> _Exercise aim_
Without any pictures, retype exactly the lines that begin at the one holding "The width and" and end at the last line of the data below.

> _The records_
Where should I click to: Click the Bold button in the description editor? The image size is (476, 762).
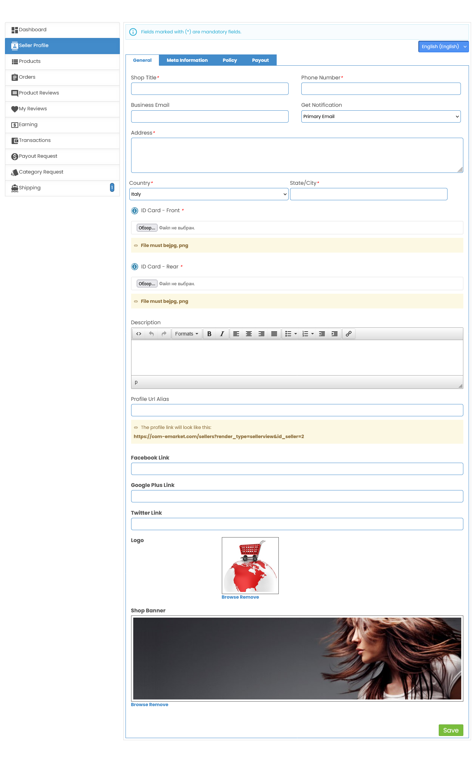[209, 334]
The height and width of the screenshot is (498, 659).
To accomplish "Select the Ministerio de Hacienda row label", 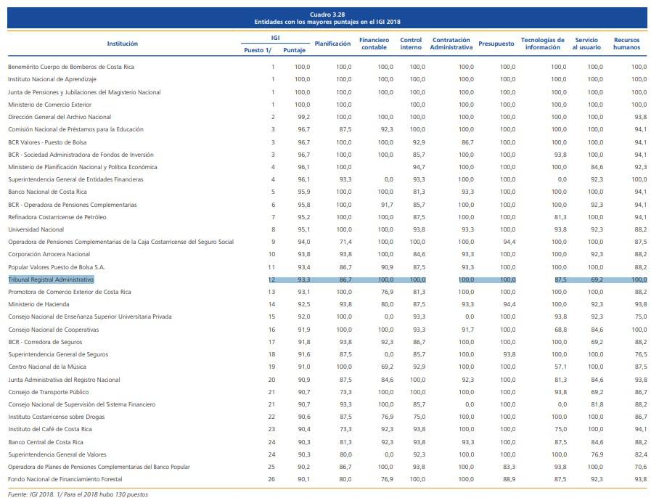I will click(38, 304).
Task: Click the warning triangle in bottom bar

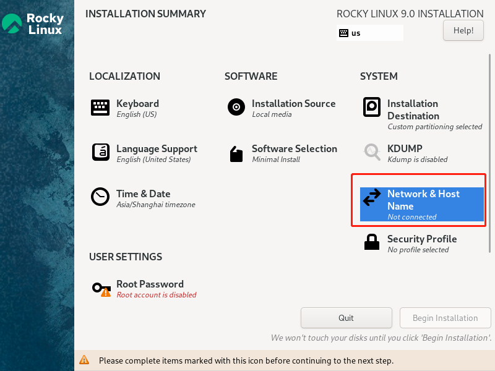Action: coord(84,360)
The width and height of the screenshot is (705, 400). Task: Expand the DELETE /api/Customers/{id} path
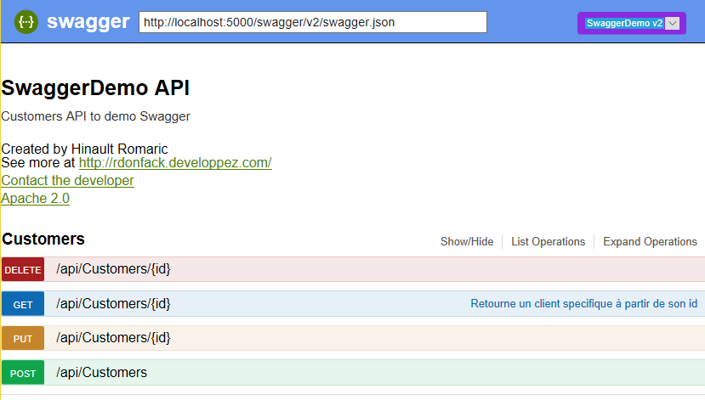pyautogui.click(x=113, y=269)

> _Response area_
The width and height of the screenshot is (705, 400). Task: Expand the DELETE /api/Customers/{id} path
pyautogui.click(x=113, y=269)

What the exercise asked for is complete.